The New York Times explains the provision I am concerned about: “Though the patient may not be sued, doctors, staff members at clinics, counselors, people who help pay for the procedure, even an Uber driver taking a patient to an abortion clinic are all potential defendants.” I wonder why the law made an exception for the woman, but I do not have the energy to find out the reasoning.

The Times “In Her Words” column continues about these new vigilantes:

"Plaintiffs, who need not have any connection to the matter nor show any injury from it, are entitled to $10,000 and their legal fees recovered if they win. Prevailing defendants are not entitled to legal fees.

'It's completely inverting the legal system,' Stephen Vladeck, a constitutional law professor at the University of Texas at Austin, told The Times. 'It says the state is not going to be the one to enforce this law. Your neighbors are.'"  

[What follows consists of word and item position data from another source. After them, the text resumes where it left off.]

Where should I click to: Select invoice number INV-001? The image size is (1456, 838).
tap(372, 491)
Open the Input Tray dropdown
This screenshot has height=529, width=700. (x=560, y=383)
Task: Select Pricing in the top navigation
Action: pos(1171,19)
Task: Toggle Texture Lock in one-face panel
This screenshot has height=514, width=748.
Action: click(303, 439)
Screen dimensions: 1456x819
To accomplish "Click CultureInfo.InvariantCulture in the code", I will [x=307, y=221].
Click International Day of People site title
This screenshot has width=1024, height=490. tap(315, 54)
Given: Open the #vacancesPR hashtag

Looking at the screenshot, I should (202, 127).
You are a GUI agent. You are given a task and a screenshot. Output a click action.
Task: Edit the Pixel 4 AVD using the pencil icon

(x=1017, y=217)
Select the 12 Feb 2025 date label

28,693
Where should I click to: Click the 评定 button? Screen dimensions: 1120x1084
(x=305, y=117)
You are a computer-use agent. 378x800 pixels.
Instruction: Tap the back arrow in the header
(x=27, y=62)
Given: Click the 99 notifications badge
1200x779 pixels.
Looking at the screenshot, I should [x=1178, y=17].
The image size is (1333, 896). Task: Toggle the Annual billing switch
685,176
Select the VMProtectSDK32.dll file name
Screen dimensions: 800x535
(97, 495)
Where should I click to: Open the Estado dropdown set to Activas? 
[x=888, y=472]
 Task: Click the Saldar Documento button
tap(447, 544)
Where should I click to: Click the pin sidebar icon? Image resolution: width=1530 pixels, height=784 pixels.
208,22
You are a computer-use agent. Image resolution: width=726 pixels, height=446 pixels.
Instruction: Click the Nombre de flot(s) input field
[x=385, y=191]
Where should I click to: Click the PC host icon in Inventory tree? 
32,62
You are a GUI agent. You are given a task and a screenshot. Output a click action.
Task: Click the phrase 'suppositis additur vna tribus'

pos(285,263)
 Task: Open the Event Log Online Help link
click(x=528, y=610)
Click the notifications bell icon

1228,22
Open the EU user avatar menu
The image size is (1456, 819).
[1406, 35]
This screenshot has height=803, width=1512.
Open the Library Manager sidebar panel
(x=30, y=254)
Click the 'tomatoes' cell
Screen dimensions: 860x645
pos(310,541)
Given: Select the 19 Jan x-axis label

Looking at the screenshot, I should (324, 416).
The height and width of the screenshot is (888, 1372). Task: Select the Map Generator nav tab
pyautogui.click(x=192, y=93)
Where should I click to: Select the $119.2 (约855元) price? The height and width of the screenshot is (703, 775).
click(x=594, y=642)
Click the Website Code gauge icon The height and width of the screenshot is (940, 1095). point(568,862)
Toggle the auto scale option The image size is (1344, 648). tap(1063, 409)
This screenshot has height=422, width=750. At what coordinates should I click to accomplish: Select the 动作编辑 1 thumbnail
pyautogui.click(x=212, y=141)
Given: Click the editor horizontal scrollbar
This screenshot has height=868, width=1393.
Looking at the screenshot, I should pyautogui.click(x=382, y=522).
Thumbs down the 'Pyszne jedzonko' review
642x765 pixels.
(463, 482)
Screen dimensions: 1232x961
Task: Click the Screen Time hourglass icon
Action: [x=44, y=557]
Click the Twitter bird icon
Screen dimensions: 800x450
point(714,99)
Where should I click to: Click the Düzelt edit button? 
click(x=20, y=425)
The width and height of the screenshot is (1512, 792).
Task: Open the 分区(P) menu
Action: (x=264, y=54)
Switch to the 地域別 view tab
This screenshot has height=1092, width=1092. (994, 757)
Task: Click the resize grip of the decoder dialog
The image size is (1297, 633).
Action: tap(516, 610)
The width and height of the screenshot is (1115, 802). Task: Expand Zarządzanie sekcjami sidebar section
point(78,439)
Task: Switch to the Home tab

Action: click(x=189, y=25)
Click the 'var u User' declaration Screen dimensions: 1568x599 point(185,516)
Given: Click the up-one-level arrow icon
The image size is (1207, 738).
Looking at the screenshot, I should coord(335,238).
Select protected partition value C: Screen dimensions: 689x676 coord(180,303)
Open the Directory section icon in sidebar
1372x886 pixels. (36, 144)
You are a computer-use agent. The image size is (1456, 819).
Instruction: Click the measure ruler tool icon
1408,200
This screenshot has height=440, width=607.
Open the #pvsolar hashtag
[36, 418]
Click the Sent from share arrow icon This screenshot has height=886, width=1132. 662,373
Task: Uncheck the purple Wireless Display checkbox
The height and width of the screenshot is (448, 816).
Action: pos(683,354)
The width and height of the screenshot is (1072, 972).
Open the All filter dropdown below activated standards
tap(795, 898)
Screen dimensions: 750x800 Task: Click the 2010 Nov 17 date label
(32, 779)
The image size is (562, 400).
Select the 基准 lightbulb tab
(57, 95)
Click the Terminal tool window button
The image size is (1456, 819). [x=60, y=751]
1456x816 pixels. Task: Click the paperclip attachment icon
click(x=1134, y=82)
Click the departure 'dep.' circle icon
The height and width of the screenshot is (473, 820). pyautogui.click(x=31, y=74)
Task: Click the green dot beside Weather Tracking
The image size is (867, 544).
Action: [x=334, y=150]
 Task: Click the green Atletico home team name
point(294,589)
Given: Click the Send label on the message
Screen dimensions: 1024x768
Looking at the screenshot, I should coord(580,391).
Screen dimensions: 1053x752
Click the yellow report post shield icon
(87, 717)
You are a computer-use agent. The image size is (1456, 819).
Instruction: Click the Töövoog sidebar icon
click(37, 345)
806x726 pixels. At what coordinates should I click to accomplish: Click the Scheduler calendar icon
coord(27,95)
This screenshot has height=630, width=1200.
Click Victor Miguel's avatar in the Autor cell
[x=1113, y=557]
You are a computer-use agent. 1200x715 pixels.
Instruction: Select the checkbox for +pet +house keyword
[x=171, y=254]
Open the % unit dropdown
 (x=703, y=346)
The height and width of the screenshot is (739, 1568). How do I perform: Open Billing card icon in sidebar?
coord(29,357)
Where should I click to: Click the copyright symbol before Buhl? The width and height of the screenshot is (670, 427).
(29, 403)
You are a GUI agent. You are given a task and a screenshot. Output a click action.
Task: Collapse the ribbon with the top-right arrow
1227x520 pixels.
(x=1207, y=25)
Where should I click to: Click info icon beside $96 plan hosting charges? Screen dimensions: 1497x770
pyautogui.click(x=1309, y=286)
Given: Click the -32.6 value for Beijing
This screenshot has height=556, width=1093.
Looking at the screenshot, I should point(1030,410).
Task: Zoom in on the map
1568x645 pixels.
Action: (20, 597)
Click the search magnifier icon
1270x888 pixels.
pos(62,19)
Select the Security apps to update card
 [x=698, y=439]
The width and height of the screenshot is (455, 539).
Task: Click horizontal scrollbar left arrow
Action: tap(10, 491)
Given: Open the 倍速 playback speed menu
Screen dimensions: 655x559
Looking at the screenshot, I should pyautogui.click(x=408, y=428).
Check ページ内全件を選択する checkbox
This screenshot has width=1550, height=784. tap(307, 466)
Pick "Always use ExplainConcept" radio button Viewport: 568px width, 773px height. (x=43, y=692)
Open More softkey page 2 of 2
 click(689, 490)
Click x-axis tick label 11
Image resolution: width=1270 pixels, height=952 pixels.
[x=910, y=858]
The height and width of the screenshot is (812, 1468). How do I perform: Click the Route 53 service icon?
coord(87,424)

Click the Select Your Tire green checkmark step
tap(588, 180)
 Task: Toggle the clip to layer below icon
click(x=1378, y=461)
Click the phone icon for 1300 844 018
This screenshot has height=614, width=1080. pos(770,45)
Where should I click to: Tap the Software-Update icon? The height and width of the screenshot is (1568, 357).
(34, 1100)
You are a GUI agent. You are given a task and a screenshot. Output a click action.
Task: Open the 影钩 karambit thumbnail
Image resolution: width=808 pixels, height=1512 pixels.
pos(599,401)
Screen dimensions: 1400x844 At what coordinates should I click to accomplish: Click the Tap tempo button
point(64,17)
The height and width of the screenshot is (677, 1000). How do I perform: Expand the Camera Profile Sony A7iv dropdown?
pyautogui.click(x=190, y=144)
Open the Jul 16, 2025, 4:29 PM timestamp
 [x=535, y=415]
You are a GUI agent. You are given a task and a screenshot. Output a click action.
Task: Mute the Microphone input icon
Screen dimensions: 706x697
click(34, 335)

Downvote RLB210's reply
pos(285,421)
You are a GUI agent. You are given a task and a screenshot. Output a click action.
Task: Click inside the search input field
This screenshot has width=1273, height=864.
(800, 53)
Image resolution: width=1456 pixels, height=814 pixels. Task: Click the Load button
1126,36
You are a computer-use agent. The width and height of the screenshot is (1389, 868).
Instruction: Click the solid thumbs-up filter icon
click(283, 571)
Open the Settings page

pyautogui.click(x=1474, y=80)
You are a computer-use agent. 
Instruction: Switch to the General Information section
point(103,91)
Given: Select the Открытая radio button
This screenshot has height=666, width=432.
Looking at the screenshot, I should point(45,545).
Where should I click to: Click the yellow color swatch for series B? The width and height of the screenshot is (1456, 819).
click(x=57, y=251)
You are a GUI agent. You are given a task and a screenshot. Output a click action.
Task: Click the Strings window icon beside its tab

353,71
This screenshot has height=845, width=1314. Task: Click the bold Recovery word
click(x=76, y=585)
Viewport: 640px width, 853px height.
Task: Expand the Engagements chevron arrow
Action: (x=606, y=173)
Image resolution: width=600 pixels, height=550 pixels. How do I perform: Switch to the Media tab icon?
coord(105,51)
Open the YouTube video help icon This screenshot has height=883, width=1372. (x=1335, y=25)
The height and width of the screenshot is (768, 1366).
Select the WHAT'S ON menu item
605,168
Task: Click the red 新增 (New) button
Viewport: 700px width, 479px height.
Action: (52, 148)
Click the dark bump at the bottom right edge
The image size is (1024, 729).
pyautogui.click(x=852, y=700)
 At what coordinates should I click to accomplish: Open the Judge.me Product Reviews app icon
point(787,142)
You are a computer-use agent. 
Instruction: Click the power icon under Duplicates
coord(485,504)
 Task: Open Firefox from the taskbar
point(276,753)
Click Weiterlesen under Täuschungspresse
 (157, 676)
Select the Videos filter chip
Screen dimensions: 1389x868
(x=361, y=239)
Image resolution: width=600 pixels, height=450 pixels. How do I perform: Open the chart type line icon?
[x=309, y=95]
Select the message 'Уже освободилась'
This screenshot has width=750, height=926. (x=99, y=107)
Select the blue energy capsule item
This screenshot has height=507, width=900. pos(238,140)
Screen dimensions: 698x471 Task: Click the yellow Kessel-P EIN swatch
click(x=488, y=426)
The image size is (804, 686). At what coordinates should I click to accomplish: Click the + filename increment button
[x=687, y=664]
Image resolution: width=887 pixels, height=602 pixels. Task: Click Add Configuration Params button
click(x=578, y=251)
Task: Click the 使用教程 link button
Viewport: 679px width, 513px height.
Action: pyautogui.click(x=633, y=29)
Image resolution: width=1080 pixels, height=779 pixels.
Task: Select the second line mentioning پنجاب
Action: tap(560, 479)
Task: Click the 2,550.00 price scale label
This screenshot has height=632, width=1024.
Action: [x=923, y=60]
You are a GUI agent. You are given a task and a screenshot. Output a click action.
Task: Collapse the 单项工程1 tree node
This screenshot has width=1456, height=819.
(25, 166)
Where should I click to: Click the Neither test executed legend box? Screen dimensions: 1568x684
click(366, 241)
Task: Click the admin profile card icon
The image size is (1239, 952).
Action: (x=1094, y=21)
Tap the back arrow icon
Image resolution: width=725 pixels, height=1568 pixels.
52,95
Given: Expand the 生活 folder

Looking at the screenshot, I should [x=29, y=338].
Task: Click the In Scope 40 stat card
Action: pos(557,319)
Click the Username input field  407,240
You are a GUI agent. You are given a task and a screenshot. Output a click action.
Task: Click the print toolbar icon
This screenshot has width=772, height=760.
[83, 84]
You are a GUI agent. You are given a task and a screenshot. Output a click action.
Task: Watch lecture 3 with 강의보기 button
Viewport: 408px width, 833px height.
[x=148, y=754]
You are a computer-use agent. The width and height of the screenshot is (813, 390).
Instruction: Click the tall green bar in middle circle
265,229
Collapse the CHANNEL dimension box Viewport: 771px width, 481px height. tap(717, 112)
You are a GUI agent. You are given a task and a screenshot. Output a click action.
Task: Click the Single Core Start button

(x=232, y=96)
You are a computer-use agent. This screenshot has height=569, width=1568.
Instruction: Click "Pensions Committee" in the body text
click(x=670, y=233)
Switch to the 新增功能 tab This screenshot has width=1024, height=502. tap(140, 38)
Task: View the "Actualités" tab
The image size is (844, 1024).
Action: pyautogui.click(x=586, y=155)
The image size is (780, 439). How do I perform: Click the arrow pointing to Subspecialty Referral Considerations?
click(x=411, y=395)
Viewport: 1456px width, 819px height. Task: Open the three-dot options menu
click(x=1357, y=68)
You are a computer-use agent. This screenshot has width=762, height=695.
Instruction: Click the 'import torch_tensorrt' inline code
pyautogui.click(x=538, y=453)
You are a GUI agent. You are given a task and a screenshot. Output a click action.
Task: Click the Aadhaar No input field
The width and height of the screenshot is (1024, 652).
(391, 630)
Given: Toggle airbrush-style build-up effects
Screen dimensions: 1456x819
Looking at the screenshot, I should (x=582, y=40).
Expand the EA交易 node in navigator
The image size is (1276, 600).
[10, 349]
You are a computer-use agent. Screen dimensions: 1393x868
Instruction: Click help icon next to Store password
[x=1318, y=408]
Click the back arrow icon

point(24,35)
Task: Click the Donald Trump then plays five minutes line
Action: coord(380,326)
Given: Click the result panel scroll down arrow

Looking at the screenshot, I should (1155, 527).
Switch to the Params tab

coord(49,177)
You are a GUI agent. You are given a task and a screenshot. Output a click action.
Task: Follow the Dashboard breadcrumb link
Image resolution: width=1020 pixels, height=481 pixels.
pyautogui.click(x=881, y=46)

I imagine by the time you read this, “vigilantes” will be used more frequently to describe this penalty. It’s in Wednesday’s post by my favorite historian, Heather Cox Richardson, who begins with Reconstruction. She’s got a lot more examples, both about Texas laws and this decision. For example, she begins with a new law there about handguns and goes on to voting rights.   But I’ll remain focused on women being controlled by other people’s perceptions.  Not only their actions, but also their very bodies and others’ actions on their behalf are subject to others’ gaze. Controlling women in these ways is dangerous to themselves and others. It limits the aspirations and spirits of those trying to live their own lives as they see fit.

4 Responses

  1. Liberating our faith from religious patriarchy is becoming increasingly urgent. A patriarchal church cannot evangelize a post-patriarchal world.

  2. Mary Whelan says:

    Thank you for this very thorough description (complete with so many quotations from a myriad of sources) of what is happening in our world. The irony does not escape me that earlier in the week we were absorbed by the news from Afghanistan, worrying about what will happen to the women and girls if the Taliban chooses to impose their harsh restrictions as in the past. Then our focus turned to Texas and how women are treated in our supposed “enlightened” democracy. It makes me envision the imposition of red cloaks and white bonnets which doesn’t seem like such a remote possibility given the mindset of some lawmakers. And thank you for including the reference to the runaway slave act–another dark chapter in American history. Oh what lengths people will go to to preserve power.

  3. Ellie Harty says:

    The way you linked so many elements of the way women have been and are (and may be if we don’t do something) controlled made this post especially powerful. One of the most devastating result of the Texas law and Supreme Court failure to quash it is what it will do to erode community even further at a time when we desperately need to be on each other’s sides. Even more tragically, once again it will be the female side of community that is most affected. Our work to support women and girls and non-binary people is more critical than ever. Thank you for speaking out so passionately.

  4. Helen Bannan-Baurecht says:

    Thank you, Regina, for this truly insightful post, a model of what can happen when interdisciplinary scholarship is linked to activism. Bringing the Compromise of 1850 into the discussion, as well as Brittany Spears, would seem like an unworkable stretch, but you pull it off. Thanks for the energy and thought you put into all of your posts–and this, to me, seems like one of your best. BRAVO!